Inzet van GMO-geld op individuele bedrijven heeft nadelen boven de collectieve inzet voor de afzetorganisatie.
Het geld kan daardoor beter niet ingezet worden op individuele bedrijven. Dat is een advies van Wageningen Universiteit na onderzoek naar de inzet van GMO en de knelpunten in Noord-Europese landen.
GMO-inzet op individuele bedrijven zorgt voor onzekerheid. Wat gebeurt er met de investering als bedrijven failliet gaan? Bovendien leidt die inzet tot concurrentie tussen leden en tot shop-gedrag van telers.
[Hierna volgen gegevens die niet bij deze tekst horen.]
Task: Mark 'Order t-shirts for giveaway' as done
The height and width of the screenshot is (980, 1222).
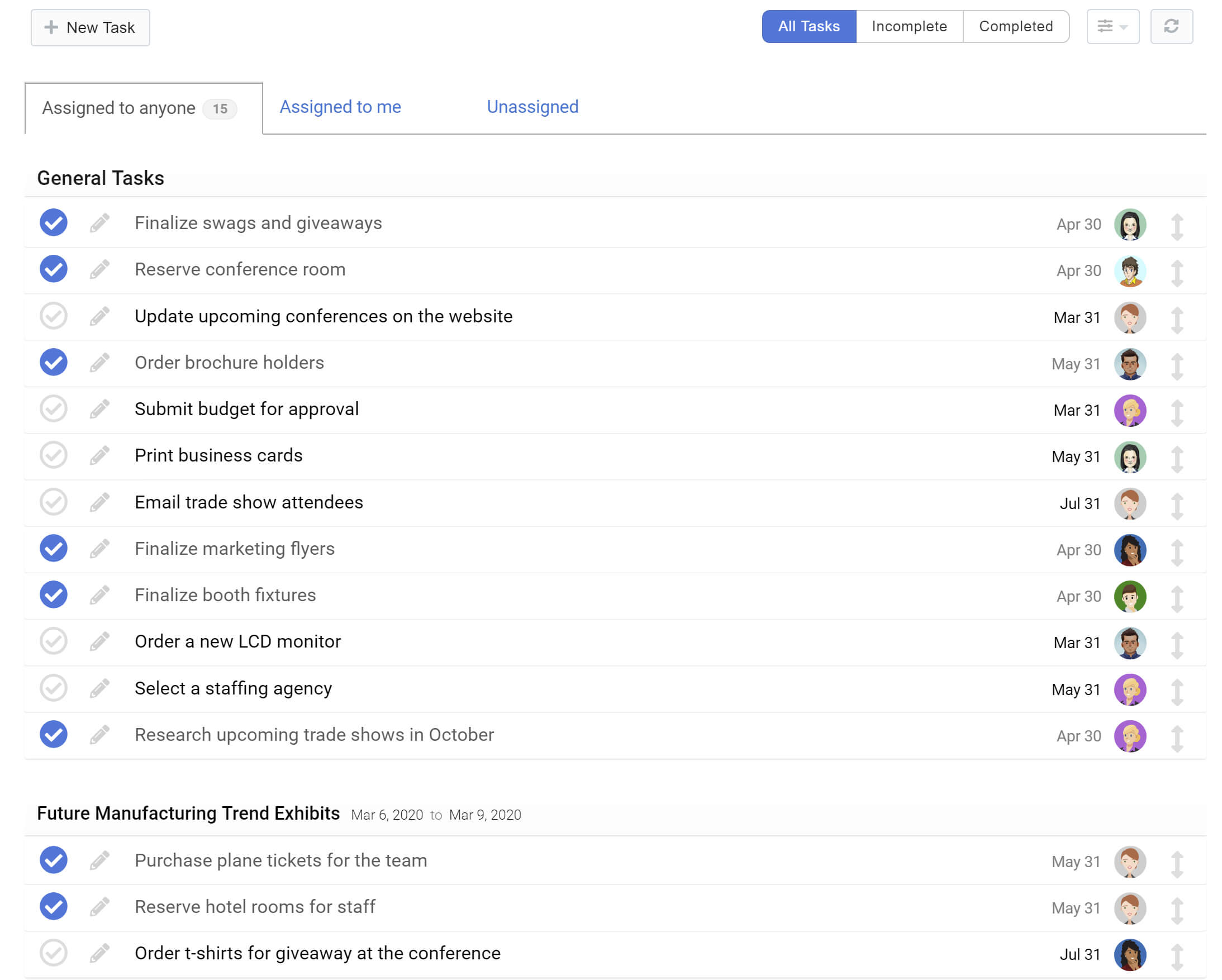Action: (53, 953)
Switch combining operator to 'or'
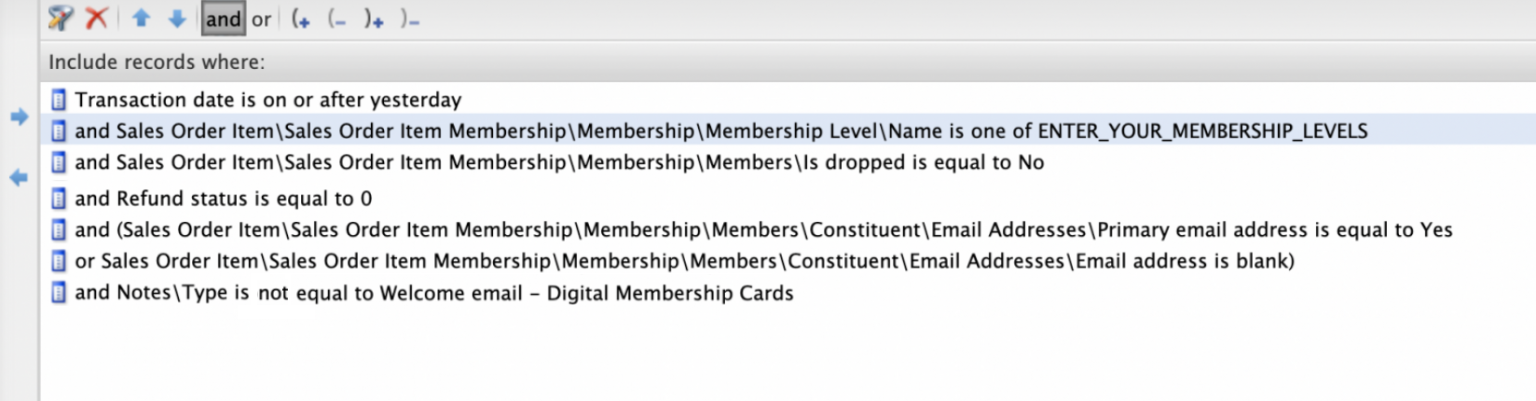This screenshot has width=1536, height=401. coord(261,19)
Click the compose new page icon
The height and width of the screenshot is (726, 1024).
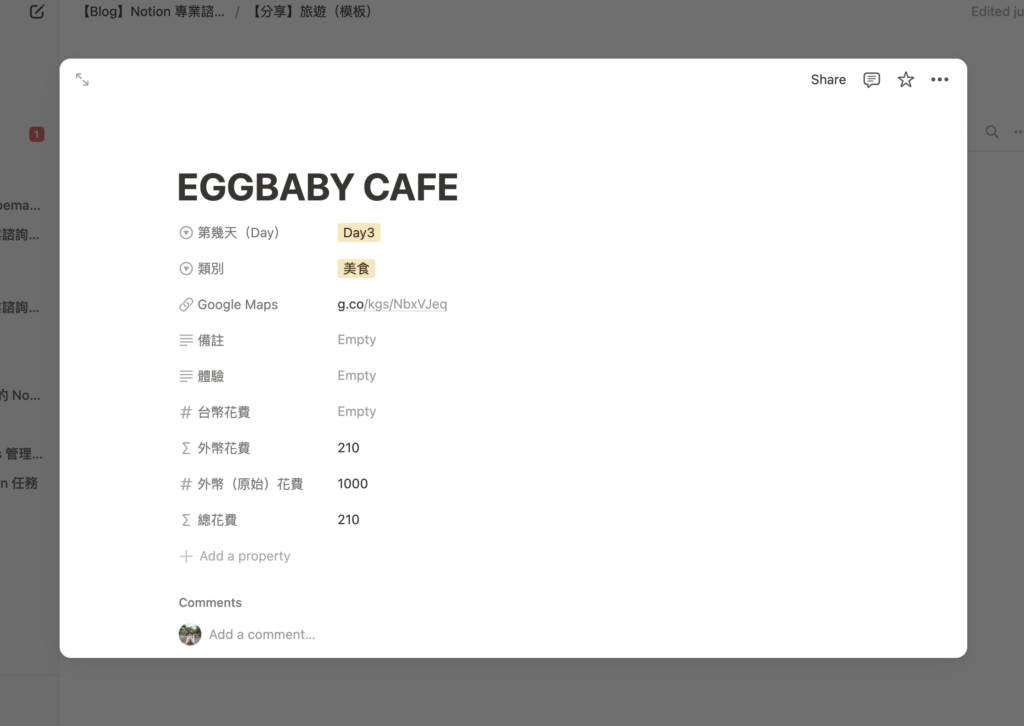[37, 12]
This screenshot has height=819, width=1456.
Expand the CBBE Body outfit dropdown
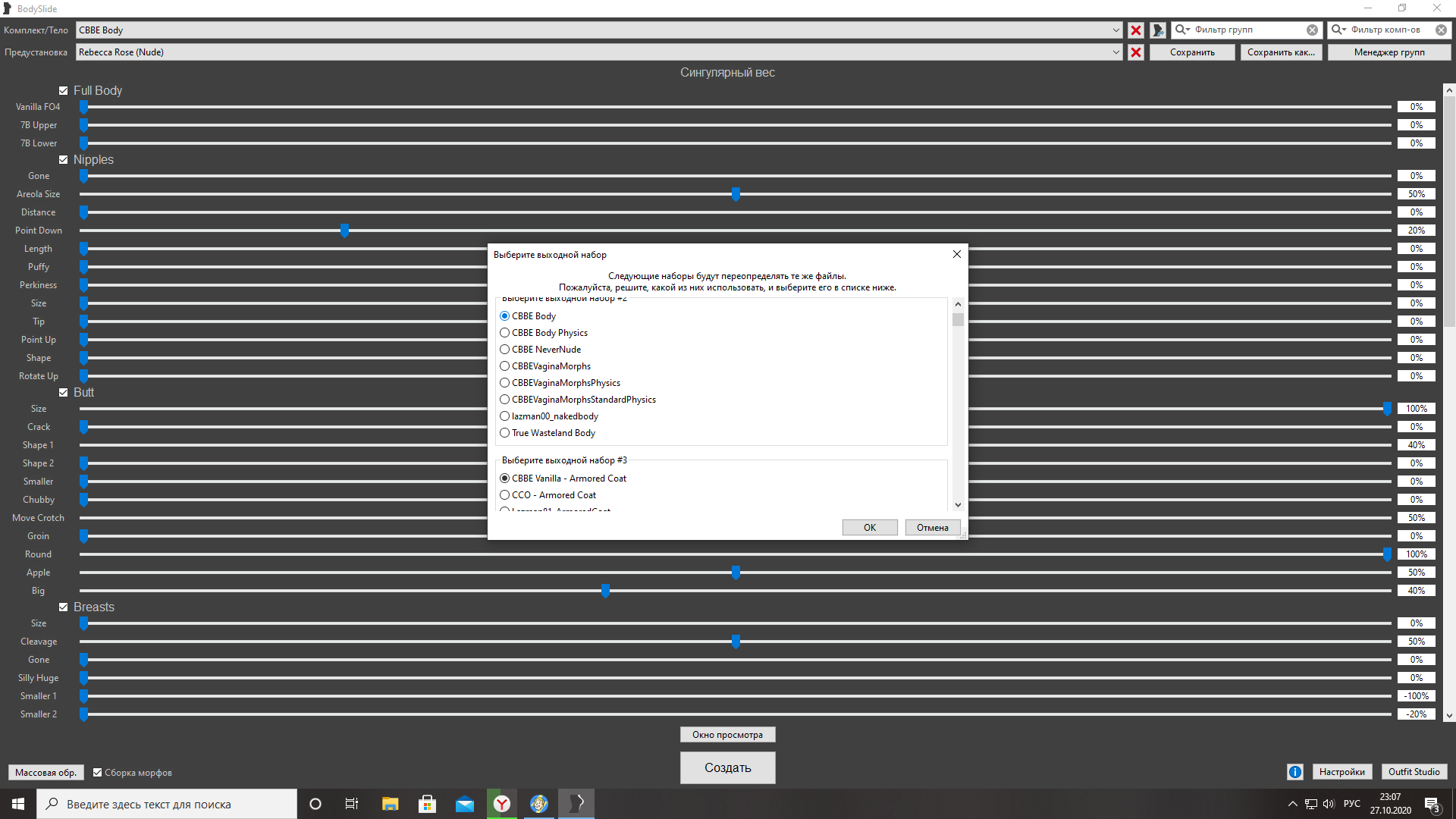point(1116,30)
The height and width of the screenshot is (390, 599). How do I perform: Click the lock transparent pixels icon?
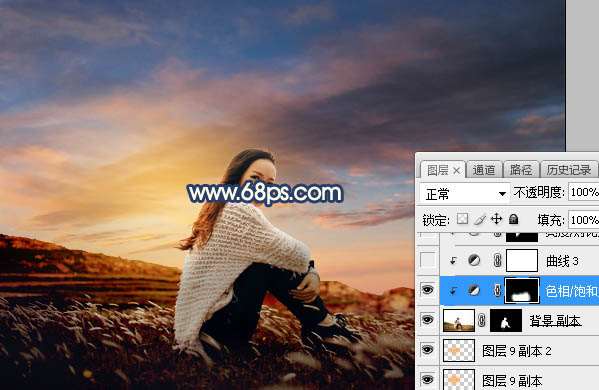click(x=462, y=219)
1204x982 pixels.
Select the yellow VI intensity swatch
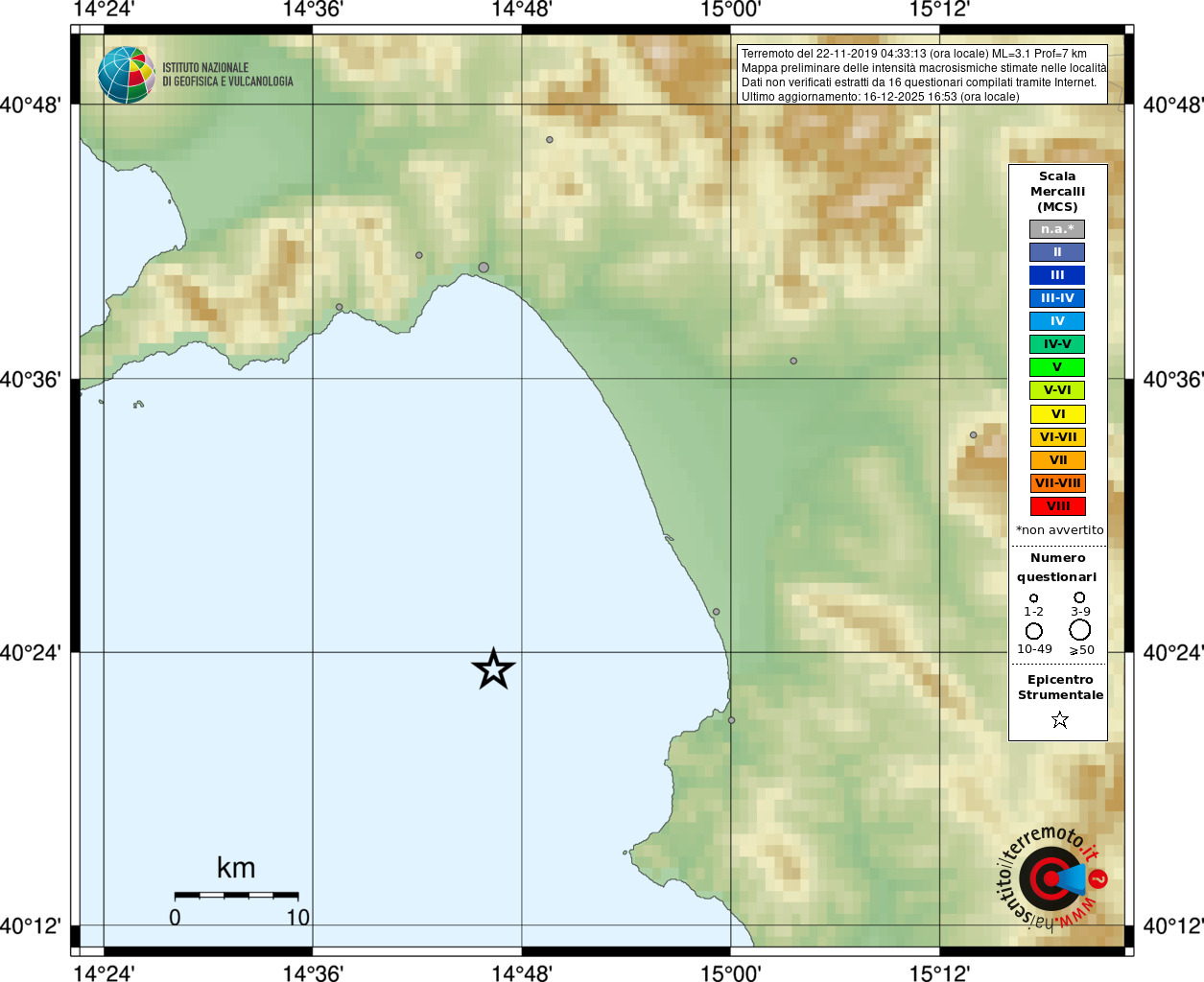1057,414
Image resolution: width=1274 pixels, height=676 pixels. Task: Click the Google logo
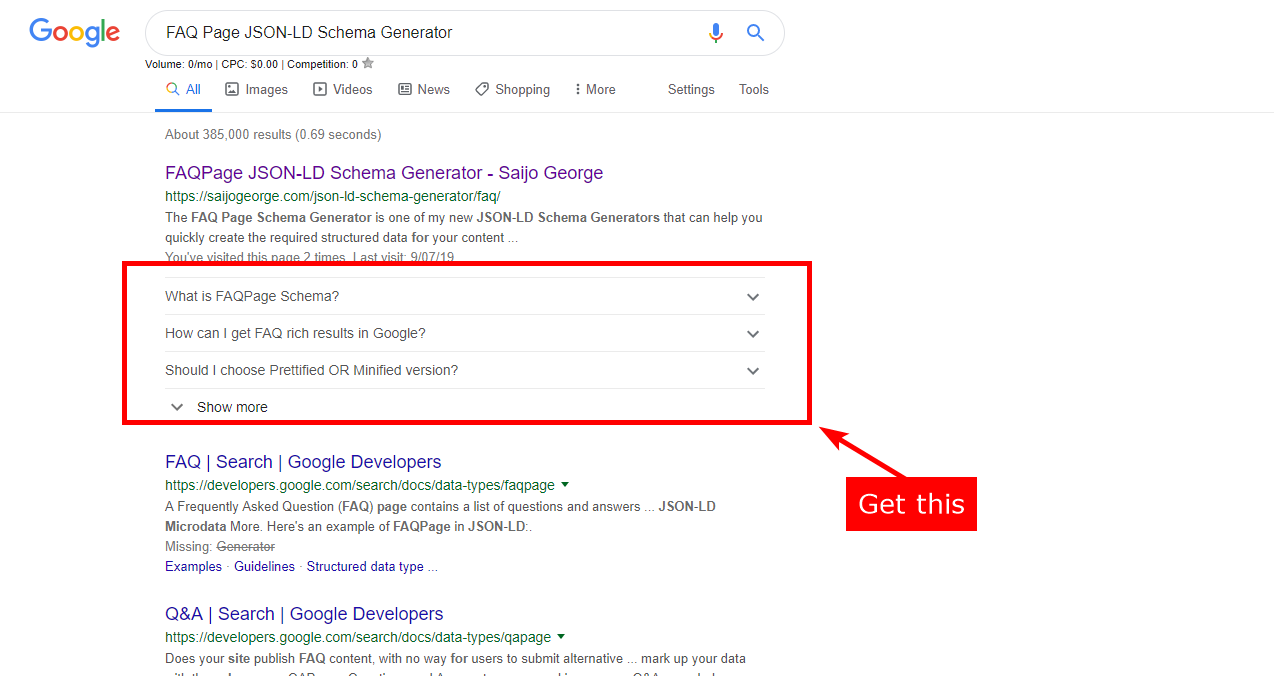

De schaalgrootte van de bedrijven in Noord-Europa leidt er bovendien toe dat de organisatiegraad in Nederland terugloopt. Deze grote bedrijven willen in toenemende mate zelf de afzet doen. Dit strookt niet goed met de GMO-voorwaarden, al reiken de onderzoekers hiervoor geen oplossingen aan.
Wageningen Universiteit deed onderzoek naar de GMO-toepassing in Noord-Europa in opdracht van de Nederlandse overheid. Recent maakte staatssecretaris Sharon Dijksma al bekend dat ze voorstellen gaat doen voor versimpeling. Die voorstellen zijn gebaseerd op het onderzoek van Wageningen Universiteit. De onderzoekers doen daarin een reeks voorstellen.
Zo zou de EU niet langer een lijst van toegestane milieumaatregelen moeten afgeven, maar een lijst met niet-toegestane maatregelen. Dat leidt tot meer innovatie. Ook komt samenwerking tussen telers uit verschillende landen in één afzetorganisatie niet goed van de grond. Om de extra kosten van overhead te compenseren zouden deze organisatie meer steun moeten ontvangen.